◆ Texto do exercício ◆

┏━━

E Carlos Alberto Fernandes Cadilha, in, “Regime da Responsabilidade Civil Extracontratual do Estado, e Demais Entidades Públicas – anotado”, Coimbra Editora, pág. 199 ss. diz, a tal respeito, que: “…a não prolação de decisão judicial em prazo razoável corresponde a uma situação e morosidade processual, que terá, em todo o caso, de ser analisada, enquanto requisito material do direito à indemnização, em função da complexidade do processo e do comportamento que nele adotaram as partes ou que possa ser imputado a outras entidades, ainda que não diretamente de pendentes da justiça (…). Por outro lado, o protelamento do processo tanto poderá ser imputável individualmente a um magistrado por não terem praticado os atos que lhe competem dentro dos prazos legais ou com a celeridade exigível, como poderá ser resultante de diversas falhas atribuíveis aos serviços globalmente considerados ou a factos ocorridos em diferentes ordens de tribunais. Em qualquer caso, não esta em causa a prática de um ato jurisdicional em si, mas a circunstância de a decisão (favorável ou desfavorável) ter sido proferida para além de um prazo razoável tendo em atenção a duração média da resolução dos litígios em juízo”.
Vindo a jurisprudência nacional a seguir aquela que tem também sido a jurisprudência do Tribunal Europeu dos Direitos do Homem (TEDH), no sentido de que a apreciação da razoabilidade de duração dum processo terá de ser feita em concreto, apreciação essa em que importa atender, nomeadamente, à complexidade do processo, ao comportamento das partes, à atuação das autoridades competentes no processo e à natureza do litígio, designadamente tendo em atenção o assunto objeto de apreciação, o tipo de consequências que dele resultam para a vida pessoal ou profissional das pessoas ou sujeitos envolvidos, mormente, a importância que a decisão tem para as partes (l‟ enjeu du litige).
Veja-se, por todos, o acórdão do STA de 21/05/2015, onde se discorreu o seguinte:
«(…) no que tange à apreciação e integração do conceito de justiça em “prazo razoável” ou de obtenção de decisão judicial em “prazo razoável” temos que se trata dum processo de avaliação a ter de ser feito in concreto e nunca em abstrato, pelo que, nessa tarefa, nunca nos poderemos socorrer única e exclusivamente do que deriva das regras legais que definem o prazo ou os sucessivos prazos para a prática e prolação dos atos processuais pelos vários intervenientes.

┗━━

◆ Dados ◆

┏━━

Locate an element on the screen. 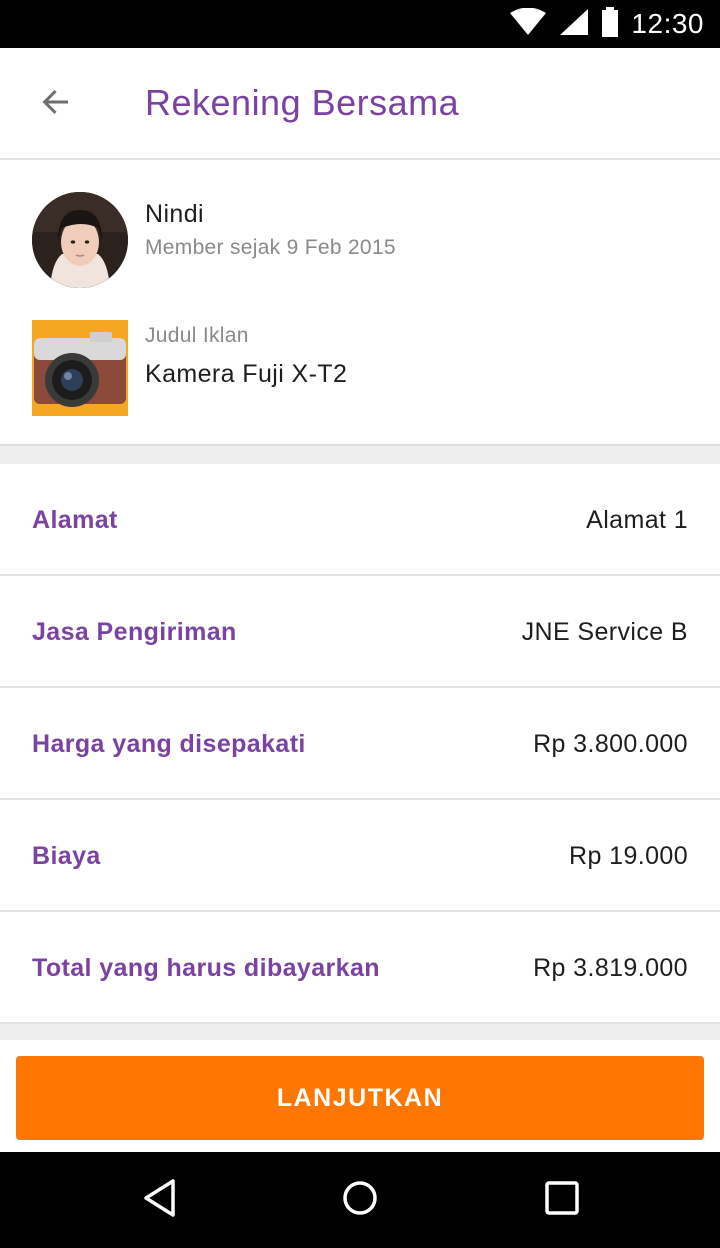 The image size is (720, 1248). app-bar: Rekening Bersama is located at coordinates (360, 104).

┗━━

◆ Tarefas ◆
[1] No texto sobre o prazo razoável, qual é a data do acórdão do STA citado?
[2] Devolva, sem alterações, o trecho do texto sobre o prazo razoável que vai de "Veja-se, por todos, o" até "pelos vários intervenientes.", incluindo estas últimas palavras.

◆ Respostas ◆
[1] 21/05/2015

[2]
Veja-se, por todos, o acórdão do STA de 21/05/2015, onde se discorreu o seguinte:
«(…) no que tange à apreciação e integração do conceito de justiça em “prazo razoável” ou de obtenção de decisão judicial em “prazo razoável” temos que se trata dum processo de avaliação a ter de ser feito in concreto e nunca em abstrato, pelo que, nessa tarefa, nunca nos poderemos socorrer única e exclusivamente do que deriva das regras legais que definem o prazo ou os sucessivos prazos para a prática e prolação dos atos processuais pelos vários intervenientes.